**Excerpt:**
*** Block opens ***
Nanjing Lukou International Airport has cancelled hundreds of flights after 17 workers tested positive for COVID-19

Coronavirus outbreak paralyses airport in China

AFP/NOEL CELIS - Security personnel check the temperature of arriving passengers at Shanghai Pudong International Airport, Feb. 4, 2020

A year and a half after the first case of coronavirus was reported in China on 31 December 2019, the Asian country is still experiencing the ravages of COVID-19. China, which, by imposing one of the harshest containments at the beginning of the pandemic, managed to control the transmission of the virus and become one of the countries that had best curbed the spread of the virus, is still unable to completely eliminate the coronavirus.

Moreover, the Asian giant continues to restrict the arrival of foreigners at its borders and sets very demanding security parameters for border crossings. Despite all the trouble the Chinese government has taken to prevent further outbreaks associated with COVID-19, Nanjing Lukou International Airport has had to cancel flights due to a coronavirus outbreak.

Seventeen workers at the airport in Nanjing, capital of the eastern Chinese province of Jiangsu, have tested positive for COVID-19, leading to massive flight cancellations and delays. As a result of this outbreak, the local authorities have carried out a mass screening of the local population.
*** Block closes ***
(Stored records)
*** Block opens ***
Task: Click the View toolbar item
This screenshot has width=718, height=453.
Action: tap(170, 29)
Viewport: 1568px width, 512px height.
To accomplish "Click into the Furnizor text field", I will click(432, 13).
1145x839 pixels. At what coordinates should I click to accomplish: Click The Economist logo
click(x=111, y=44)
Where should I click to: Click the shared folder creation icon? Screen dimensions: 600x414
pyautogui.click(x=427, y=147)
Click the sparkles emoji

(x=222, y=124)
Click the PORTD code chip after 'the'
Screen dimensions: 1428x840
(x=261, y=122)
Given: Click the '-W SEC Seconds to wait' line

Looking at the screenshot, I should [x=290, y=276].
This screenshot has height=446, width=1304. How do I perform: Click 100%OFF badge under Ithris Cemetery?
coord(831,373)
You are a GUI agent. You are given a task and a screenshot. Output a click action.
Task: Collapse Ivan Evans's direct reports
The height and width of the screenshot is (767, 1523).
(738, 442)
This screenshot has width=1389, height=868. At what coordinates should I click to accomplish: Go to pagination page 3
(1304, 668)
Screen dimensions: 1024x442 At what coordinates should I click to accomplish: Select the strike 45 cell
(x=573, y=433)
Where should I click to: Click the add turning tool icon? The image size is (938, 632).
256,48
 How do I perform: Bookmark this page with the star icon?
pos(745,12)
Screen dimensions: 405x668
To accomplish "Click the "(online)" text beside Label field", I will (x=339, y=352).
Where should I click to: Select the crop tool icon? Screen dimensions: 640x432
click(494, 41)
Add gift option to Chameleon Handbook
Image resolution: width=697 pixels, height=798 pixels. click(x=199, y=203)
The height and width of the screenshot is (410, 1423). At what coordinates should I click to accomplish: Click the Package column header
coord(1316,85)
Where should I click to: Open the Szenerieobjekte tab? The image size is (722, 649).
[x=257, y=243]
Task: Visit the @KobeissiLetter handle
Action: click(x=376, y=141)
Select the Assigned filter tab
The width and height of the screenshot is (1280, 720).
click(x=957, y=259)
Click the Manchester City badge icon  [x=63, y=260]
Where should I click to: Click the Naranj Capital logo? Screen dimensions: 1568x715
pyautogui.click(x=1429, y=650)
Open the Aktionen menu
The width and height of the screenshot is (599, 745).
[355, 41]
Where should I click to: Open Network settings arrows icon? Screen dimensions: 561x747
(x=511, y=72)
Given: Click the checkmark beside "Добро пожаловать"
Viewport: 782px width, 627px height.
*** Block closes ***
**Questions on the material:**
A) Render into French this sentence from the article on the Nanjing airport outbreak: "As a result of this outbreak, the local authorities have carried out a mass screening of the local population."
B) Resume the article on the Nanjing airport outbreak from its final sentence.
The data shown here were drawn from a separate source.

**Activity answers:**
A) À la suite de ce foyer, les autorités locales ont procédé à un dépistage massif de la population locale.

B)
Finally, the Global Times has learned that four residential communities and villages near the airport have been upgraded to medium-risk zones, and streets affected by the epidemic near the airport have been sealed off.

According to a government statement, nine of the cases involved airport cleaners, who were detected during regular testing of staff working at the airport. As a result, around 700 inbound and outbound flights were affected.

Health measures will also be tightened. The airport itself has announced that all passengers must have a PCR certificate with negative results within 48 hours of leaving or entering Nanjing, and temperature controls will be tightened. China has boasted that it is one of the few countries that has managed to reduce the incidence of the virus to a minimum and has been able to restore much of the life we knew before the pandemic.

The blockade of Nanjing Lukou International Airport shows that the virus knows no borders or restrictions and refuses to go away.